_Records drawn from a dataset_:
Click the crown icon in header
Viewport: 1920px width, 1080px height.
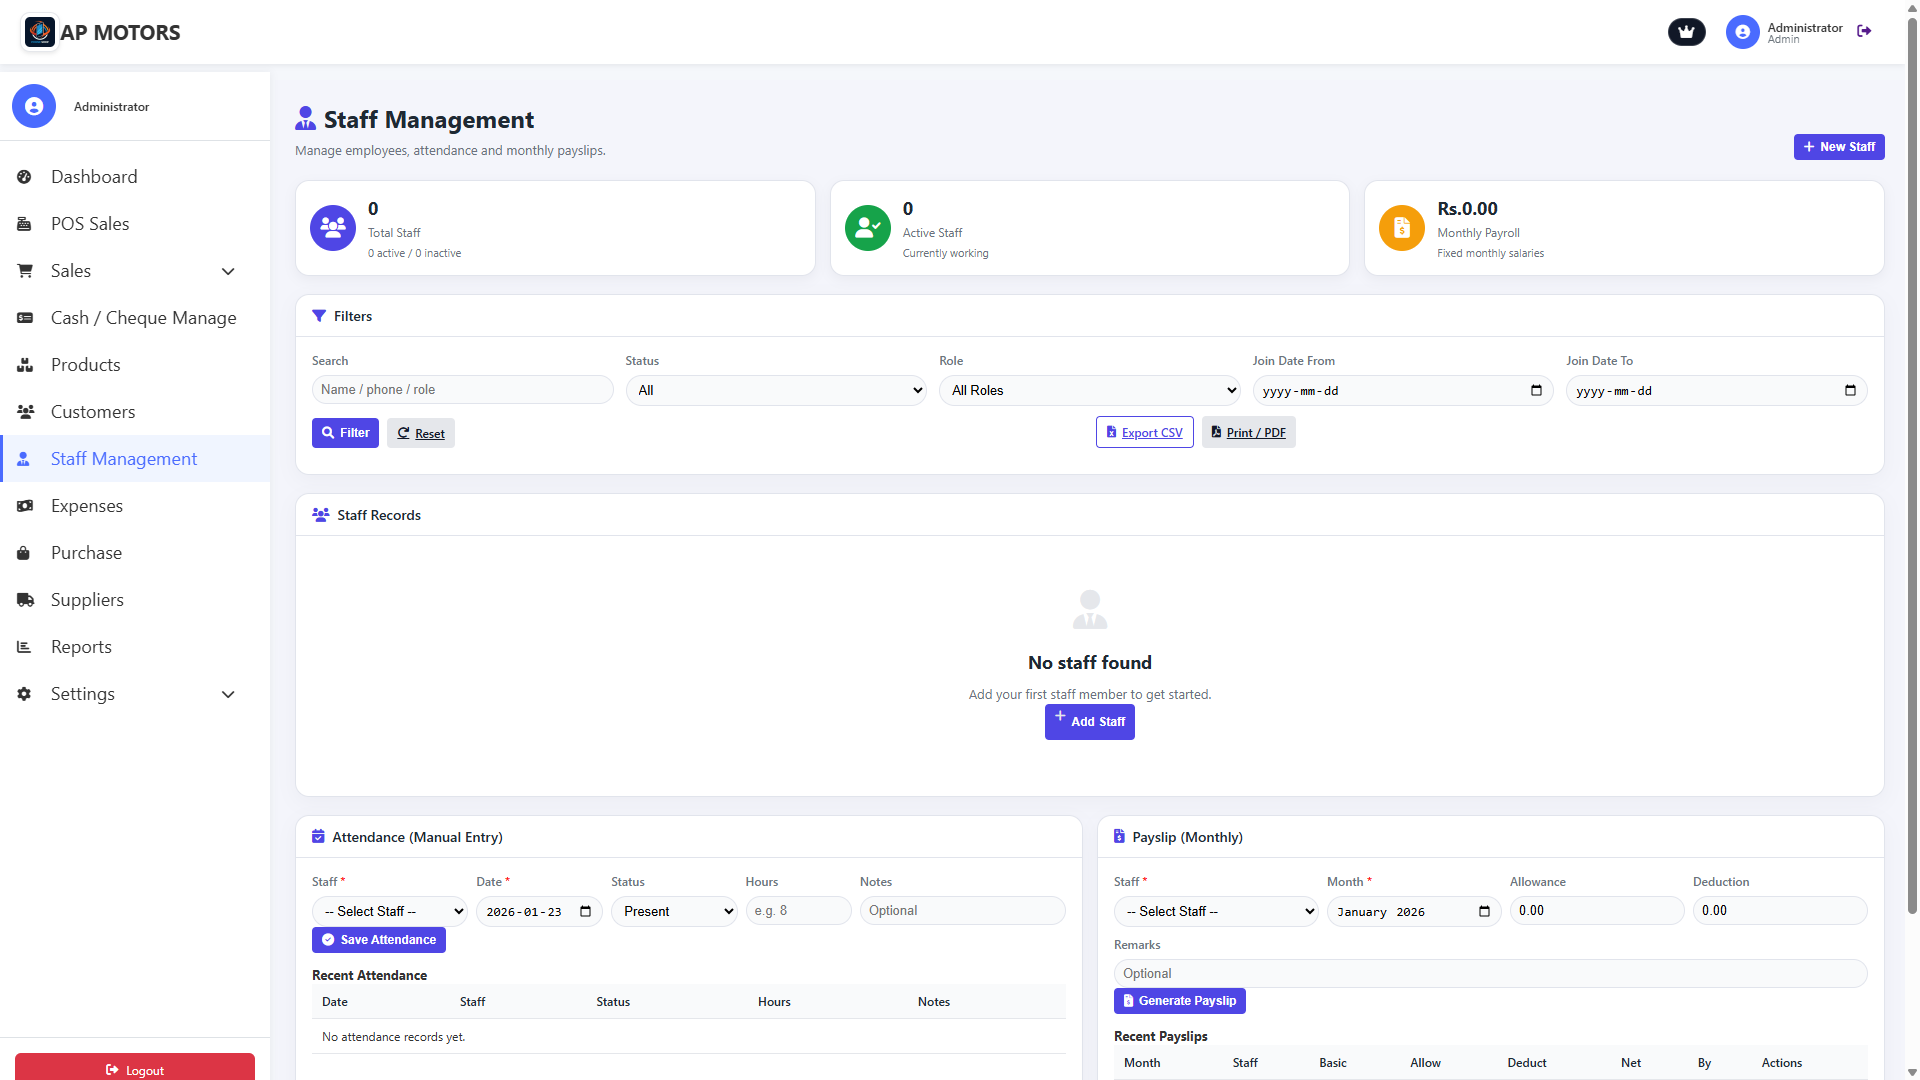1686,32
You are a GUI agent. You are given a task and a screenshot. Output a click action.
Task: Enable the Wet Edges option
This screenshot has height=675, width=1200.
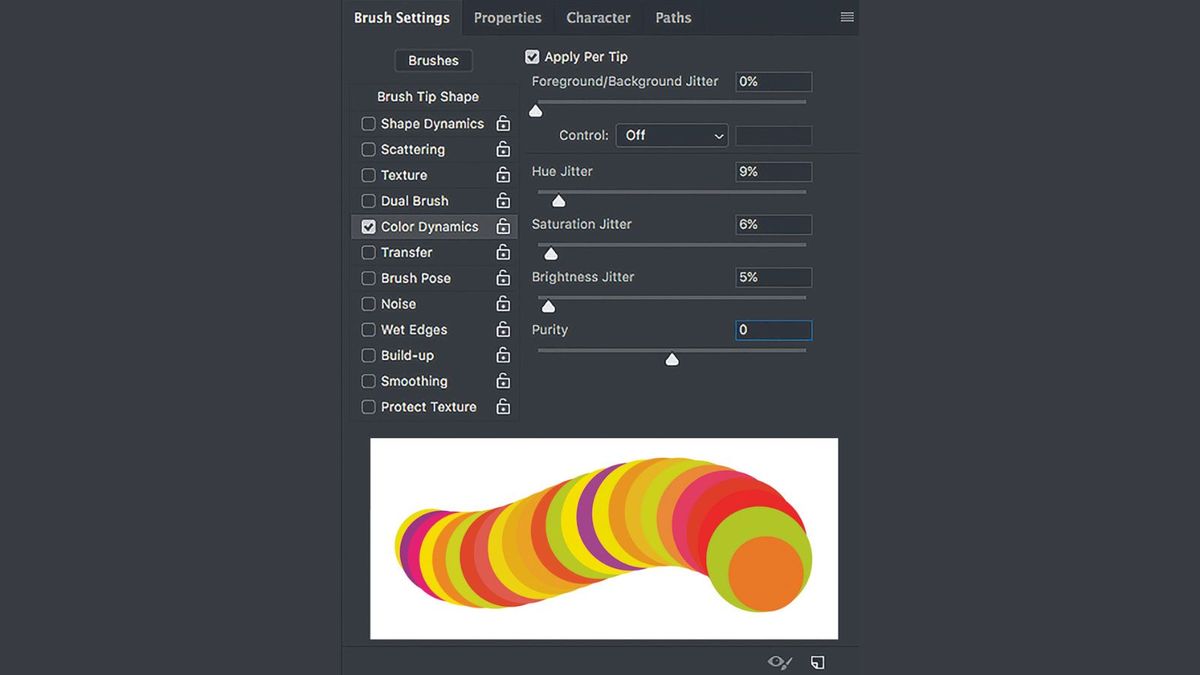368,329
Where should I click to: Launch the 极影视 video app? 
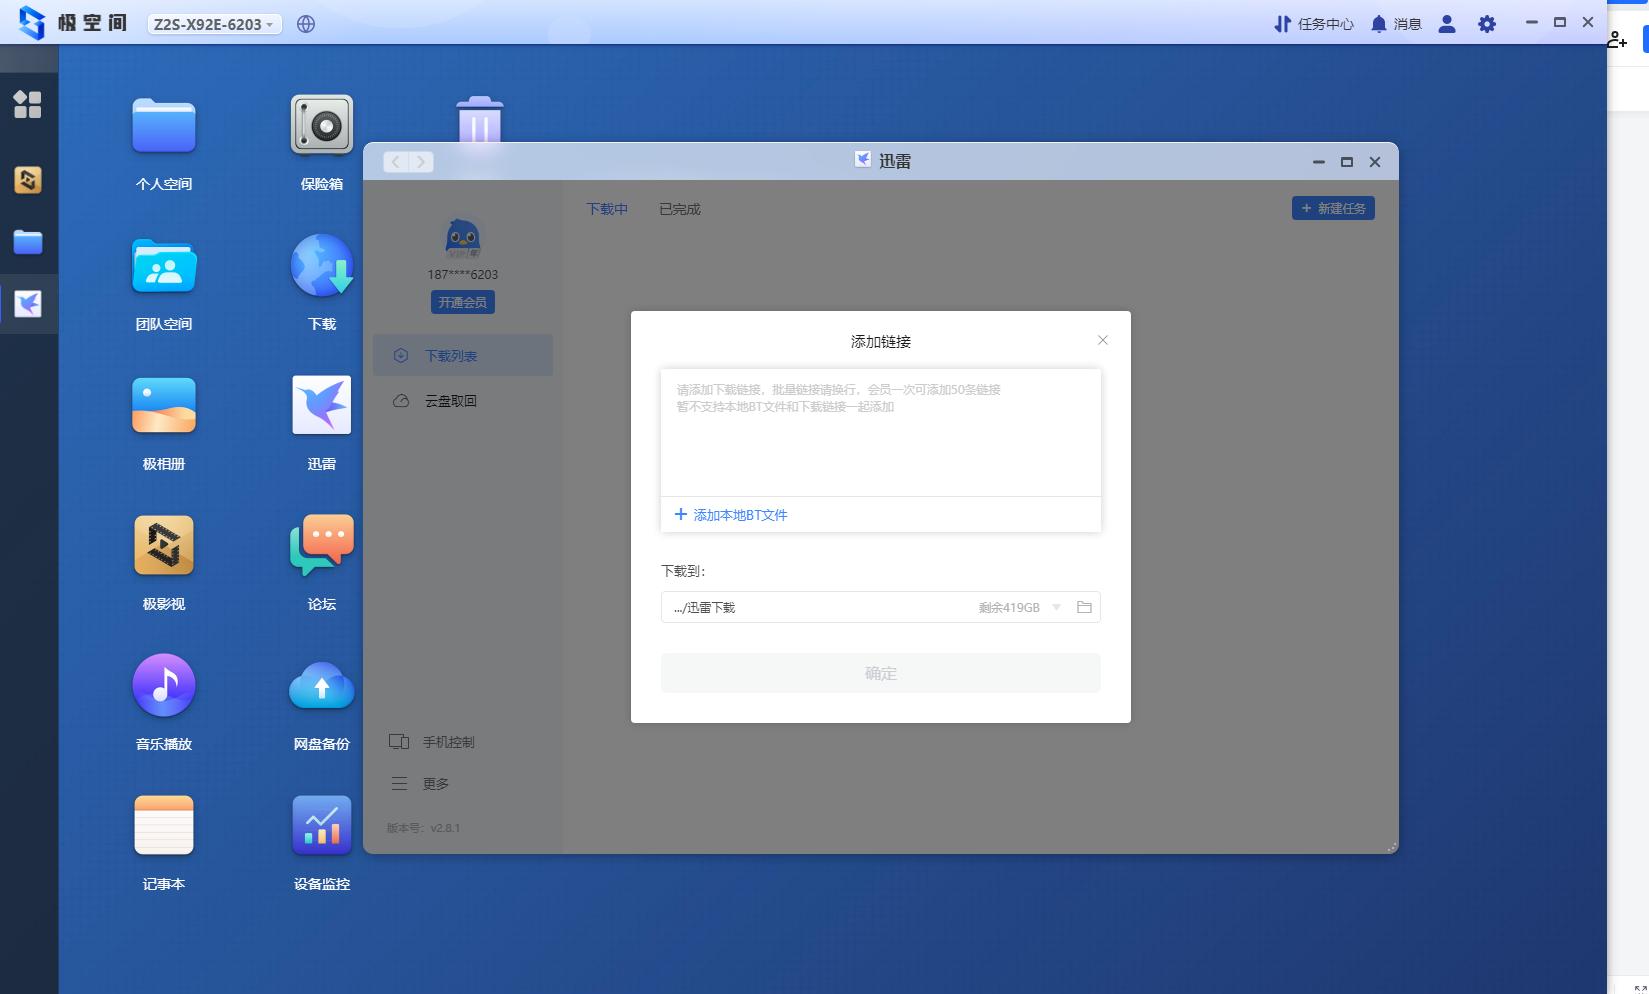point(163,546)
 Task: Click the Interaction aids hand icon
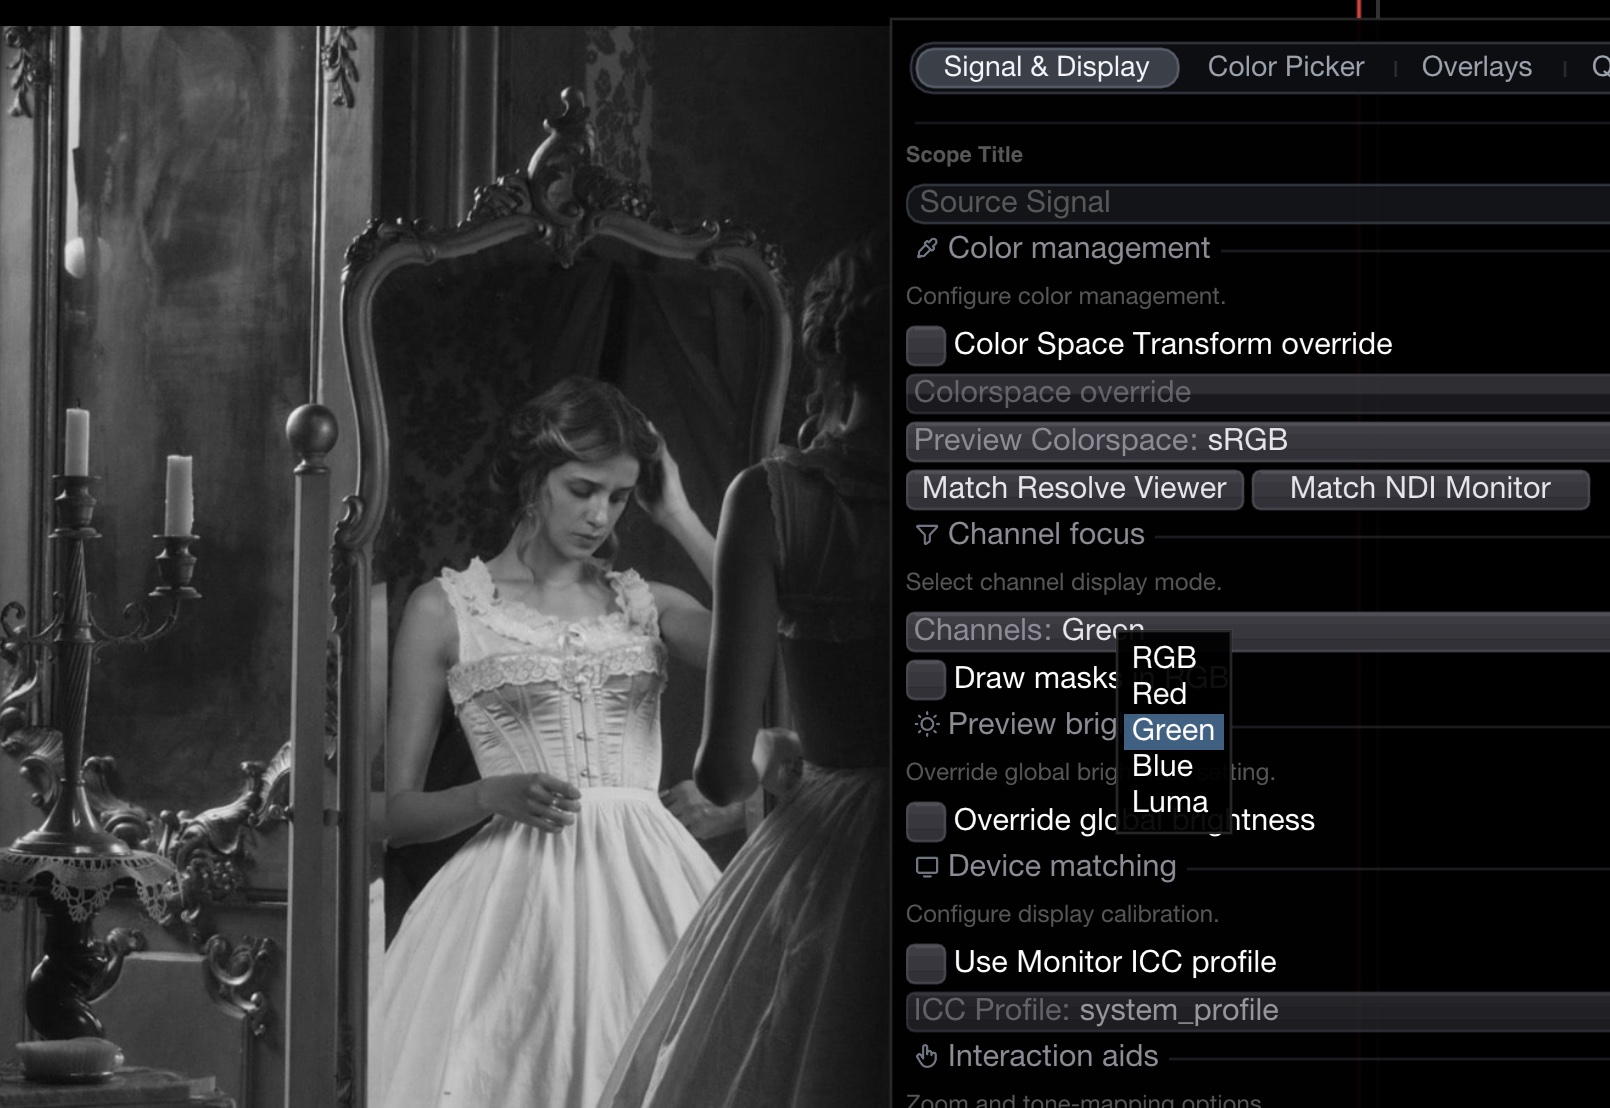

_Task instructions_: Copy out only the lines beginning at the line with "Task: Enable the Wet Edges option" and ending at the last line of the entries. Keep them exact; drop pictures.

_Written answer_:
Task: Enable the Wet Edges option
This screenshot has height=675, width=1200.
368,329
Where should I click to: Launch the 极影视 video app? 
point(163,546)
 Task: Click the Interaction aids hand icon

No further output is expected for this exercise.